L’année dernière, le CHU est parvenu à recycler 147 tonnes de biodéchets. Programmé en 2022, le nouveau self, avec ses collecteurs, devrait permettre d’améliorer le score. Par ailleurs, plusieurs leviers ont été utilisés pour limiter le gaspillage. Le repas du soir est passé de 5 à 4 composants. Et la fourniture de pain tranché et servi à la demande est testée. « Il ne s’agit pas d’essayer de faire des économies. L’idée, c’est que chacun se responsabilise et mange en fonction de son appétit. Les sommes récupérées sont réinjectées pour nous permettre de nous inscrire dans une démarche d’amélioration continue de nos prestations », commente la directrice des approvisionnements et des services logistiques.

Du papier des secrétariats aux métaux des blocs opératoires

S’agissant du papier, des bannettes ont été distribuées dans les secrétariats et les services administratifs et installées également près des copieurs. Le verre alimentaire n’a pas été oublié. Les volumes demeurent symboliques et concernent essentiellement les bouteilles ou petits pots. « Mais cela était important par rapport à notre politique ambitieuse en matière de développement durable. Et il était difficilement compréhensible de jeter le verre dans les ordures ménagères au CHU alors qu’on le recycle à la maison », remarque Houda Beaugé.

Depuis la fin du mois d’octobre, l’aluminium des bouteilles de gaz halogéné, la ferraille et le cuivre des instruments sont systématiquement triés au bloc opératoire puis décontaminés. Récupérés, les métaux sont ensuite valorisés par un prestataire. Dans la même logique, le CHU a acquis trois stations mobiles de traitement in situ des déchets liquides afin de les évacuer avec les eaux usées. Et a fait d’une pierre deux coups, en éliminant des DASRI (28 tonnes de moins en un an) et des TMS. « Ces déchets étaient stockés dans d’énormes fûts de 25 kg qui nécessitaient d’être manipulés », précise le docteur Jérémie Garnier, anesthésiste-réanimateur.

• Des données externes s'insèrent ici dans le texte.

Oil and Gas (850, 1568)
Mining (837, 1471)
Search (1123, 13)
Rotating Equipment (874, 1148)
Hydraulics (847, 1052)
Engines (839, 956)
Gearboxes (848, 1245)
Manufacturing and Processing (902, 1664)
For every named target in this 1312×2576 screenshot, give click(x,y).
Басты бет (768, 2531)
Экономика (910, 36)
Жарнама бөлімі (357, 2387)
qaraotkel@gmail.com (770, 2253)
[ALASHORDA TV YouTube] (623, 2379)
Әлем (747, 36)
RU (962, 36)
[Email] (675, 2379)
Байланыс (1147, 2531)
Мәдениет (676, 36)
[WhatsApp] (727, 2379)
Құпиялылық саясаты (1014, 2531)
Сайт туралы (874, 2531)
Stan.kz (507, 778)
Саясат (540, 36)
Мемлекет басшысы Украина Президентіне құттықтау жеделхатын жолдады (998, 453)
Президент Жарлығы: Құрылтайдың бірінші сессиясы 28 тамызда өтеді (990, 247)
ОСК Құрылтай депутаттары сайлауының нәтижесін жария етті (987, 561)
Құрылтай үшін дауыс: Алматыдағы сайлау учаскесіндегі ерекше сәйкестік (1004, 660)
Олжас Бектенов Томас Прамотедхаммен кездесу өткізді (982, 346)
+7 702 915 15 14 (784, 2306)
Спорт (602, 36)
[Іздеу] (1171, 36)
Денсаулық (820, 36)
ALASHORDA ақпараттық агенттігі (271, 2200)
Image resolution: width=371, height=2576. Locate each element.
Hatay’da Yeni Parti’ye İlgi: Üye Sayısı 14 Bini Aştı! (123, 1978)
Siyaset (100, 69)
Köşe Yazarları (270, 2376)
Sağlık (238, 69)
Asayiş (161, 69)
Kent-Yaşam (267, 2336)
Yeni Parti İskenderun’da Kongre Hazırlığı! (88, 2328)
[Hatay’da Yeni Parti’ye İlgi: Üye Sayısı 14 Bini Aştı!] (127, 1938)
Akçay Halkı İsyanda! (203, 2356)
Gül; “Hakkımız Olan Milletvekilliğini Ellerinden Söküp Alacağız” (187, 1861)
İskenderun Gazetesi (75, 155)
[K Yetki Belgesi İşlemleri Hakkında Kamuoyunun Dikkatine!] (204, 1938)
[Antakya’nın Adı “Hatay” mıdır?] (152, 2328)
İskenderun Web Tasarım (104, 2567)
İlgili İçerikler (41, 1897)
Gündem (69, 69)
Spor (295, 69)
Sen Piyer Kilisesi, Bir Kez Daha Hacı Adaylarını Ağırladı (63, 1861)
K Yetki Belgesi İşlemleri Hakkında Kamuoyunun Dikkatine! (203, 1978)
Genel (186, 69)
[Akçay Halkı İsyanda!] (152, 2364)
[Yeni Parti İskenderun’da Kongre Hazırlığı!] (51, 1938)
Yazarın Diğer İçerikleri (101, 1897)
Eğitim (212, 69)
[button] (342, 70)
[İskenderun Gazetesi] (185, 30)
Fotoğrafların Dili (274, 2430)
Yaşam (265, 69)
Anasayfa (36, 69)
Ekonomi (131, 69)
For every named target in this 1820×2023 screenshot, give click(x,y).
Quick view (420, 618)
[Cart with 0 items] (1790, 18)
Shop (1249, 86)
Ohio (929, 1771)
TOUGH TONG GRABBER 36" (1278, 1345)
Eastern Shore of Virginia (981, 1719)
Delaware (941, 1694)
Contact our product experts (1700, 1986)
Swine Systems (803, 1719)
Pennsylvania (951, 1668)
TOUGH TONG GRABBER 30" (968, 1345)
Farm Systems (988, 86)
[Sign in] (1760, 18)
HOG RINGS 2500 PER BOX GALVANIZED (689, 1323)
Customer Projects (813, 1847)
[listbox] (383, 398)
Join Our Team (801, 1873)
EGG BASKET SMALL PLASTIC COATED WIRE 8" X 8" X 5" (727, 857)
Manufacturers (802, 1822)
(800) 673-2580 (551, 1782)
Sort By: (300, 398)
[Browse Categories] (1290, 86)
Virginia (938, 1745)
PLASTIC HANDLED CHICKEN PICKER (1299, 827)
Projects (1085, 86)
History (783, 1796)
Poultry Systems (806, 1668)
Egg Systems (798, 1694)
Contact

« Cela n’augmente pas beaucoup la charge de travail et le circuit est assez simple. Nos infirmiers sont très impliqués et très motivés. Ils trient à la maison et ne comprennent pas que l’on ne le fasse pas à l’hôpital », poursuit le docteur Garnier, initiateur d’une démarche développement durable auprès des équipes chirurgicales il y a trois ans, avec son confrère Loïc Del Bove, auteur d’une thèse sur les conséquences environnementales de l’activité des blocs. Leur exemple devrait faire des émules. Le service d’orthopédie veut mettre en place une filière de récupération d’objets métalliques.

Au tour du linge usé, du verre médicamenteux et du plastique des blocs

Autant d’initiatives largement relayées en interne, notamment via l’intranet du CHU.  Les résultats sont présentés de façon parlante. « De janvier à juillet 2021, le CHU a contribué à la production électrique issue de la méthanisation des biodéchets, équivalente à la consommation annuelle de 1030 foyers, à sauvegarder le volume d’eau d’environ 4 piscines olympiques et à éviter la découpe de 3860 arbres », illustre Imad Fakhri, ingénieur en charge de la logistique.

Le CHU d’Amiens ne compte pas s’arrêter en si bon chemin. Une réflexion est lancée au sujet du verre médicamenteux, une autre sur le plastique des blocs. « 80 % des déchets sont des emballages en plastique ouverts avant même d’avoir pratiqué l’intervention et qui n’ont pas de risque infectieux », résume le docteur Garnier. Actuellement jeté dans les déchets ménagers, le linge usé est également dans les tuyaux. « Demain il sera recyclé, promet Imad Fakhri, mais il nous faut au préalable lancer un marché en bonne et due forme ».